The encounter between Black Hebrew Israelites, Catholic high school students, and an Omaha Tribe elder at the Lincoln Memorial provoked hundreds of commentaries, with two common questions arising in the various takes:
- Where were the adults?
- How do we make this a teaching moment?
Those are good questions. We need to explore them and expand our discussion beyond these particular adults and this particular moment.
Let's ask ourselves: Are we adults doing the best we can to teach young people what they need to know? What daily example are we setting for them in how we act and which leaders we endorse?
It’s hypocritical to address individual incidents without also addressing the morally inclement climate that has produced so many them.
What are we teaching in our families, our schools, our faith communities, and our political and social institutions?
In recent years, there have been many instances of students from predominantly white schools chanting “build that wall” or unfurling provocative banners at sporting events when they hosted a predominantly black or Hispanic school. Last year, students at a predominantly white Catholic school in Cincinnati, Ohio, directed racist cheers toward a black player and a multiracial player from another Catholic school during a game.
Where does this come from? Who’s teaching it and encouraging it? How do we change it?
Many parents, teachers, preachers, and political leaders are trying to show these young people a different way. We need all of them, and we need more.
We need stronger lessons about our society’s history of oppressing and discriminating against so many groups of people. We need to help privileged young people develop an understanding and an empathy that can move us beyond our divisions.
Adults need to teach young people that our various faiths remind us that everyone is an equally beloved child of God. We need to recall that our society’s founding ideal — while never adequately practiced — is that all people are created equal and endowed by our Creator with the right to life, liberty, and the pursuit of happiness in their our way.

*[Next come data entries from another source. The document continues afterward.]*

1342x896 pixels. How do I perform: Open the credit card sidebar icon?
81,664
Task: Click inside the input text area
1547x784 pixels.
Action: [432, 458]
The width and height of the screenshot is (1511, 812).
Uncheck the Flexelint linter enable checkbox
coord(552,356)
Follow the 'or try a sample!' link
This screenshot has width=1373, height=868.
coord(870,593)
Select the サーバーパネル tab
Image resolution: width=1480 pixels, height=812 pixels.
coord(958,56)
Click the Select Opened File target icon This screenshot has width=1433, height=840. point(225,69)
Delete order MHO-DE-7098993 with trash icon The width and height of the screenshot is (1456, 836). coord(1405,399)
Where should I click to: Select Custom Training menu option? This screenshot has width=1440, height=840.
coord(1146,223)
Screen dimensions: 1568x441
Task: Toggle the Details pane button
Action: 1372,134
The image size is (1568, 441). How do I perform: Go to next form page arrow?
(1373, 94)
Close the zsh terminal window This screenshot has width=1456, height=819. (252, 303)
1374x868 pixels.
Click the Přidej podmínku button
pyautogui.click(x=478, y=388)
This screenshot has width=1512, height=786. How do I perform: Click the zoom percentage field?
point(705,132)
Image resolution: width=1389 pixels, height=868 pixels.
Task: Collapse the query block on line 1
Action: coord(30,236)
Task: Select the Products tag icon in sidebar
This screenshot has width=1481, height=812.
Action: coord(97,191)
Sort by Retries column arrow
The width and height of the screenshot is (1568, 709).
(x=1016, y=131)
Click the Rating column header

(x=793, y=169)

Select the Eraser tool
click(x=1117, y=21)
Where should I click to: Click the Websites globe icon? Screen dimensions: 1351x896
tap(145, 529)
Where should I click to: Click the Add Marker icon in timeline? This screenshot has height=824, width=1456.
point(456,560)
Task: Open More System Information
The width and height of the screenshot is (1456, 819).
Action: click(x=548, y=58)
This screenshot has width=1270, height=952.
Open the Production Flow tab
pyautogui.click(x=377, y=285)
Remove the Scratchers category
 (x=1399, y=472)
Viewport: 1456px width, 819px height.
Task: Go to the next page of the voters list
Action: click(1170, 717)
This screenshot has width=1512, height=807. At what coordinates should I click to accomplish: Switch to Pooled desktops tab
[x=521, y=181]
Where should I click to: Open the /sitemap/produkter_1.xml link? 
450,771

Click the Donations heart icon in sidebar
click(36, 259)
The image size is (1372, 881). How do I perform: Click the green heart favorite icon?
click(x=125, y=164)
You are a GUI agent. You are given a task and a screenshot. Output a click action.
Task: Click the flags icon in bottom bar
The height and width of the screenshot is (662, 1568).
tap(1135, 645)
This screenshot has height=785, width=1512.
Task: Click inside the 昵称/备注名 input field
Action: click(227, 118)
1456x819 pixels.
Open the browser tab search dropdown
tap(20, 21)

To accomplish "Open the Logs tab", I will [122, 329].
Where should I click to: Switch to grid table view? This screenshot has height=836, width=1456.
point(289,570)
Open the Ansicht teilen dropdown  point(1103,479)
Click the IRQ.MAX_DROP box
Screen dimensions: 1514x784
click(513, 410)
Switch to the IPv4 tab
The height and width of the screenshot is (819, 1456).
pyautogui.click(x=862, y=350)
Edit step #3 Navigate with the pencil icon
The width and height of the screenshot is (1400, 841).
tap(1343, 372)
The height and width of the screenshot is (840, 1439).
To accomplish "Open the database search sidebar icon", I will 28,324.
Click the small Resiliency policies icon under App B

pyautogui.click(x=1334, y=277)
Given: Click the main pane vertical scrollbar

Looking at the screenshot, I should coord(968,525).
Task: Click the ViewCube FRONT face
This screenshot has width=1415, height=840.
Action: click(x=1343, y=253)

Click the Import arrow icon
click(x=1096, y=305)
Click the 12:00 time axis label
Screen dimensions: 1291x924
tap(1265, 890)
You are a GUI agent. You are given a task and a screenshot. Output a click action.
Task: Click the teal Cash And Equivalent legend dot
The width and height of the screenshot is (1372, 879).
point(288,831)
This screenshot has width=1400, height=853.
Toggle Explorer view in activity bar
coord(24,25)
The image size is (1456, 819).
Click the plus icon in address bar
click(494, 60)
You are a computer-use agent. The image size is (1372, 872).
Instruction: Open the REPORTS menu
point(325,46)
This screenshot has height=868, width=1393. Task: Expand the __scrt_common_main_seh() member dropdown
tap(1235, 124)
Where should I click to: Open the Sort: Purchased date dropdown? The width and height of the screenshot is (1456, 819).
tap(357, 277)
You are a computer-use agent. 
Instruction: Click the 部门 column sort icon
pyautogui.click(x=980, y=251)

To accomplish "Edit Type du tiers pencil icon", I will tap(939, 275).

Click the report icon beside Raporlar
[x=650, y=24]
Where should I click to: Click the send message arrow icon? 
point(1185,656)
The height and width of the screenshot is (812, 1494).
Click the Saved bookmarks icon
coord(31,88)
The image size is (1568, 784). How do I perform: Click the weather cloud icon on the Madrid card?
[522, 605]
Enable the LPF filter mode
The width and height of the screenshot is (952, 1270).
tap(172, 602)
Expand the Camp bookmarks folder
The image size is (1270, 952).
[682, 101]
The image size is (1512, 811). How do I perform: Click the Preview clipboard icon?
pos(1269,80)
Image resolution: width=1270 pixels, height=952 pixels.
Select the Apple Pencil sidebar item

Enmity doesn’t exist in a vacuum. It’s like a fire that needs kindling and oxygen to grow and spread. The example and the words of adults will either fuel it or starve it.
And it goes beyond our personal conduct. We give our chosen political, religious, and social leaders a “bully pulpit.” We need to hold them accountable for the words that leave their mouths and their fingertips.
If we want more civility and love in our society, we must insist upon it.
We adults need to recommit ourselves individually and collectively to being present for our young people in the ways they need, giving them an example they can follow, and teaching them what they need to know.
This is a teaching moment for adults, too.